§ PROBLEM TO SOLVE:
Give a count of the lines below that have the string "height" in them, with no other words.

§ EXTRACTED ENTRIES:
#####

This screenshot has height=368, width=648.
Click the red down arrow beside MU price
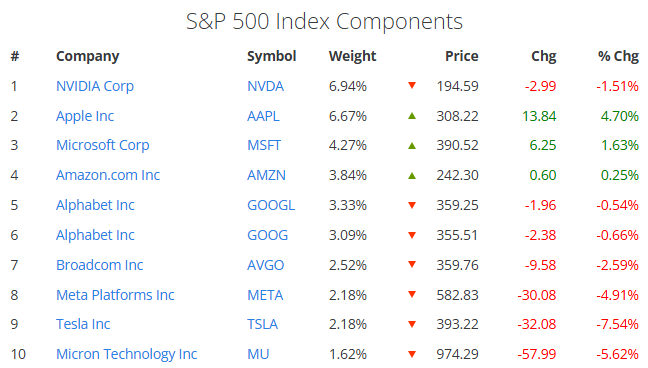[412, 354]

#####

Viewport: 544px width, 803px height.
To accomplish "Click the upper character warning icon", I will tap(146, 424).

#####

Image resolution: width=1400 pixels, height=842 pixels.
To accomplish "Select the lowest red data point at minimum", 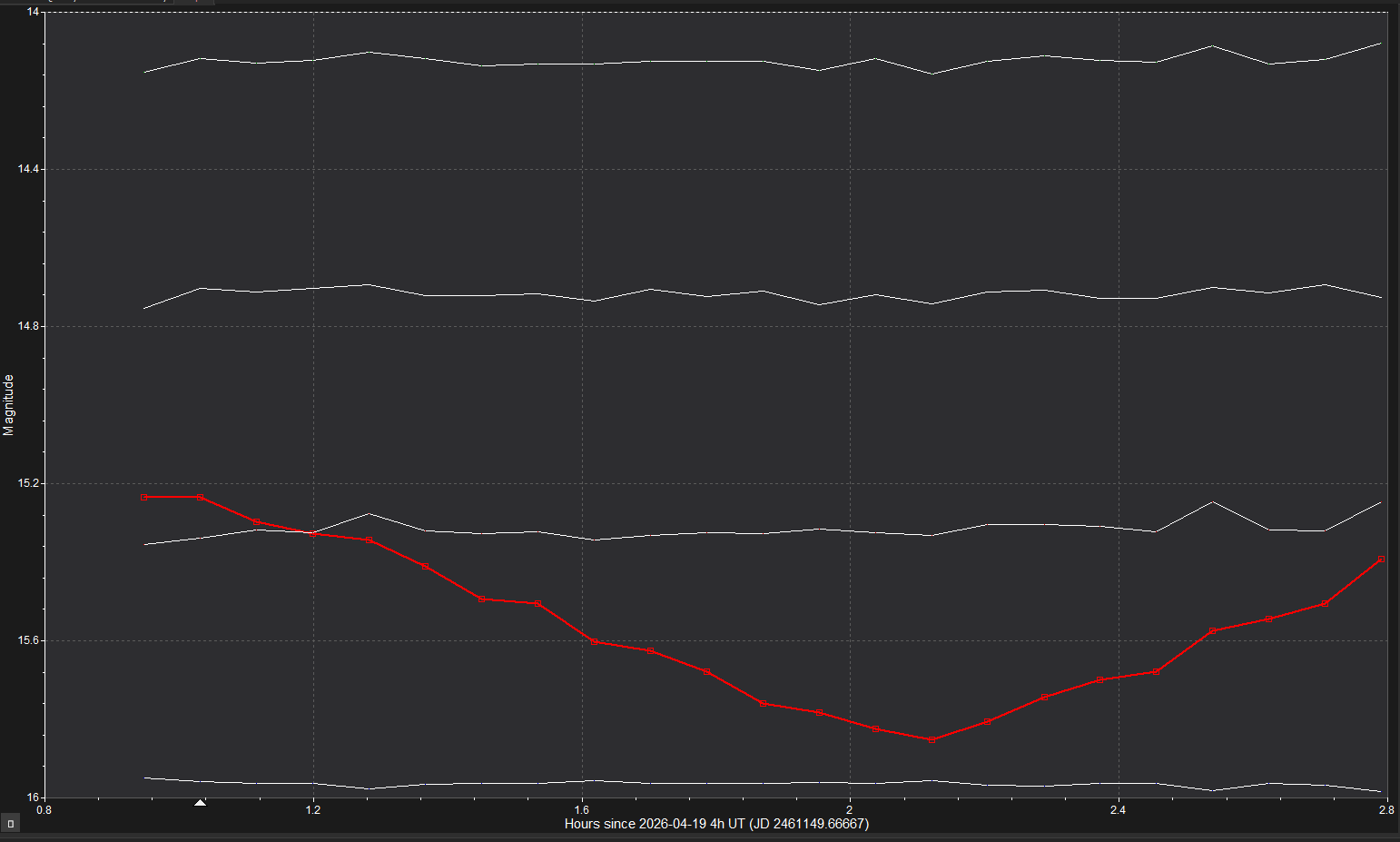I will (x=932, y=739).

#####

§ RESPONSE TO THE EXERCISE:
3